> PROVIDED INFORMATION

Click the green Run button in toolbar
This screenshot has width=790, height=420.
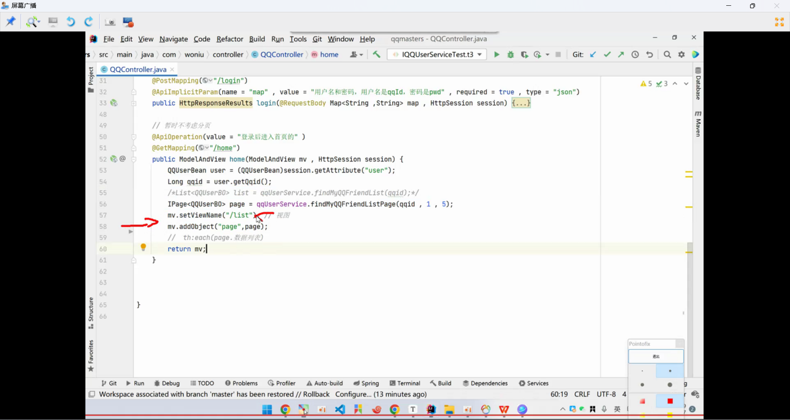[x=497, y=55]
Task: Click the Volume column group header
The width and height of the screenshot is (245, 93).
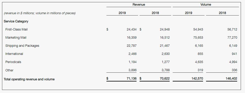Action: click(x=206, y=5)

> TASK TO CARRY OUT
Rewrite all the records, replacing "screenshot" with "image" and keeping everything else unchanged. Leave the pictures out of your answer.

> TASK SOLUTION
Click the green Run button in toolbar
This image has width=790, height=420.
[x=497, y=55]
Task: Click the Volume column group header
The width and height of the image is (245, 93).
Action: click(x=206, y=5)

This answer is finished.